Before we dive into the top 3 ways to exercise, let’s learn the risk factors that can be red flags against heart health.
Cardio Vascular Red Flags
(The not so “fun” stuff):
- High Blood Pressure (Readings above 140/90mmHG)
- High Cholesterol (levels above 240mg/DL)
- High Blood Sugar (levels above 140mg/L and A1C above 7%)
- Inflammation (hs-CRP above 2mg/L)
- Minimal to no physical activity (less than 30 minutes daily)
- Obesity (Certain body fat percentage based on age, sex, weight, height)
- Chronic Stress, anxiety, along with other mental health related ailments
If you have any of these symptoms, please talk with your doctor and other healthcare professionals on your team to work towards lowering your risks and finding ways to live a healthier lifestyle!
Alright, let’s dive in.
Top 3 ways to exercise to improve overall heart health:
Aerobic Exercise (Cardio)
What is it?
Aerobic exercise, more commonly known as cardio, is a form of exercise that can range from low to high intensity. Cardio helps to improve the way that your heart works and in the long run, will reduce the overall workload placed on your heart.
Examples:
- Walking, Jogging, Running
- Rowing
- Biking
- Swimming
- Hiking
- Cardio Machines (Treadmill, elliptical, exercise bikes)
- Sports (Basketball, soccer, tennis, etc.)
- High Intensity Interval Training (full body exercise based, high heart rate with minimal rest periods)
Recommendations (how often?):
- 30 minutes 5 times per week (ACSM)
If 30 minutes is too long of a period all at once, perform smaller sessions throughout the day such as 10-15 minute rounds. Totally okay and will not impact your results!
- Hip, knee, ankle soreness?
Use lower impact machines and exercises such as an elliptical or bike as well as going for walks outdoors around your community. This is will build up the strength and endurance in your muscles around those joints to progress to more intensive forms of cardio.
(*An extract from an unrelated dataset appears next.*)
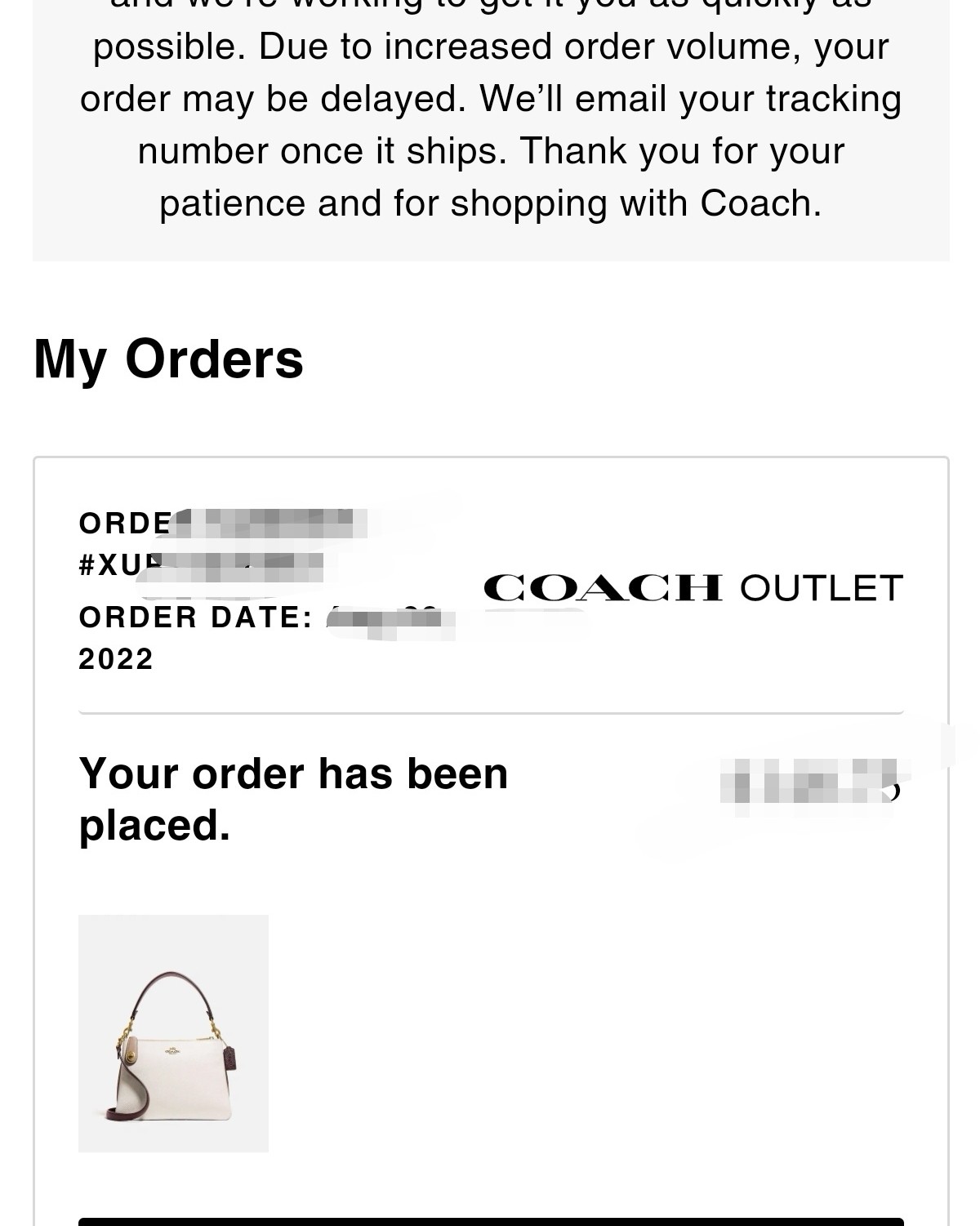The image size is (980, 1226).
Task: Tap the "number once it ships" notice line
Action: coord(490,151)
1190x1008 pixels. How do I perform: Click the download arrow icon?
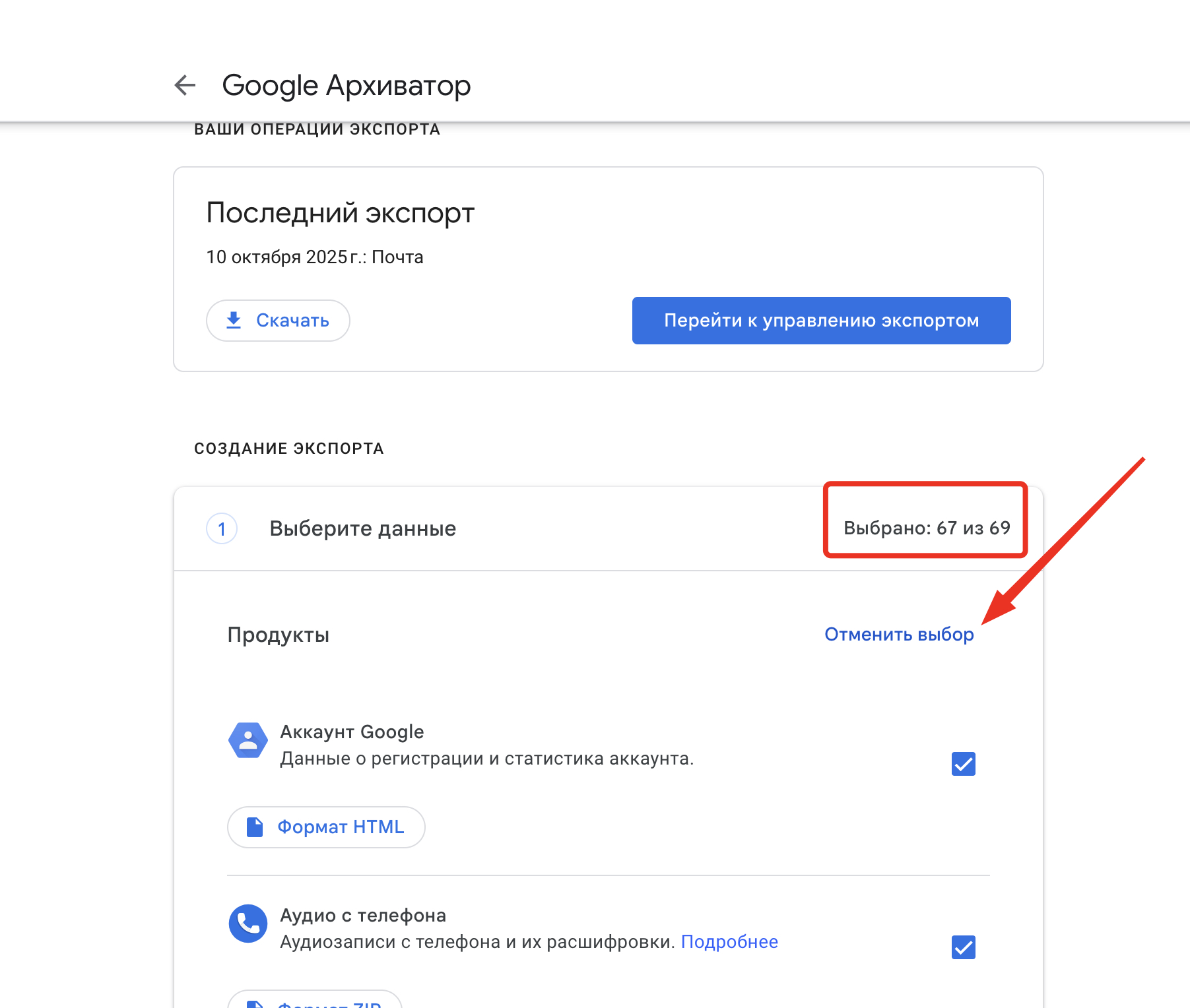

Weight Training (Strength Training)
What is it?
Weight training, also known as strength or resistance training, is a form of exercise where weights and bodyweight are used to improve strength and stability. The benefits go far beyond strength! (Click here to view heck out this awesome graphic showing more benefits of strength training!)
Examples:
- Free Weights (dumbbells, barbells, kettlebells)
- Resistance Bands or Cable Machines
- Exercise Machines
- Balance/Stability training
- Suspension Training (Check out TRX!)
- Bodyweight
Recommendations (how often?):
- 2-3+ times a week (do not work same muscle group during back to back workouts) (ACSM)
- Be sure to use stretching and loosening exercises before and after working out! (examples listed below in number 3)
Stretching
What is it?
Stretching is a form of exercise where muscles are stretched to help with flexibility and help to reduce tension in muscles in joints.
Examples:
- Static (holding a position for a period of time to stretch a muscle) (AFTER exercise or during your day to day)
- Dynamic (going through different movements to help with overall flexibility and mobility, aka how well we can move our joints) (BEFORE Exercise)
- Ballistic (dynamic stretching with more “jerky” “bouncing” movements… not usually recommended)
Recommendations (how often?):
- Varies depending on goal (athletic performance, overall flexibility, or injury prevention and rehabilitation) (ACSM)
- 2-3+ times a week of static stretching
- Hold each stretch for 10-30 seconds
- Repeat each stretch 2-4 times
- Increase stretch until slight discomfort, but don’t force anything!
- Perform dynamic stretching as well some type of cardio warmup prior to exercise or activity (when not warmed up properly, your muscle will act as if you were trying to stretch a rubber band fresh out of a freezer… not too well!)
Now, the symptoms listed at the beginning of the post shouldn’t SCARE you. Yes, we want to work towards getting rid of these symptoms, but I want you to know that there is hope and that these “red flags” can definitely be improved upon and even reversed!
Let’s use me as an example…
My own personal experience:
I have been active in sports since I was in the second grade, getting really serious about them in high school where I began to participate in strength and conditioning. You would think that I would be in tip top shape, right? WRONG. I have been flagged to watch my cholesterol levels my entire life, have been on high blood pressure medications, am morbidly obese according to the BMI scale (which is not as relevant, as muscle weighs more than fat, but that is a conversation for another day), use a CPAP machine at night to treat a condition called sleep apnea, and am currently still working on minimizing my stress and anxiety levels.
Heart health = not so good.
So, what did I do?
I began working closely with my doctor, fellow healthcare professionals, and putting my knowledge of training and healthy eating habits to the test. I began making healthier eating choices, used to-do lists and meditation to work on my stress levels, and began to strength train and incorporate more purposeful and frequent cardio sessions.
All of this has led to me being released from all prescription medications, having all blood work levels in preferable ranges, and feeling better overall in my body!
Heart health = Better (still practicing healthy lifestyle habits to improve!)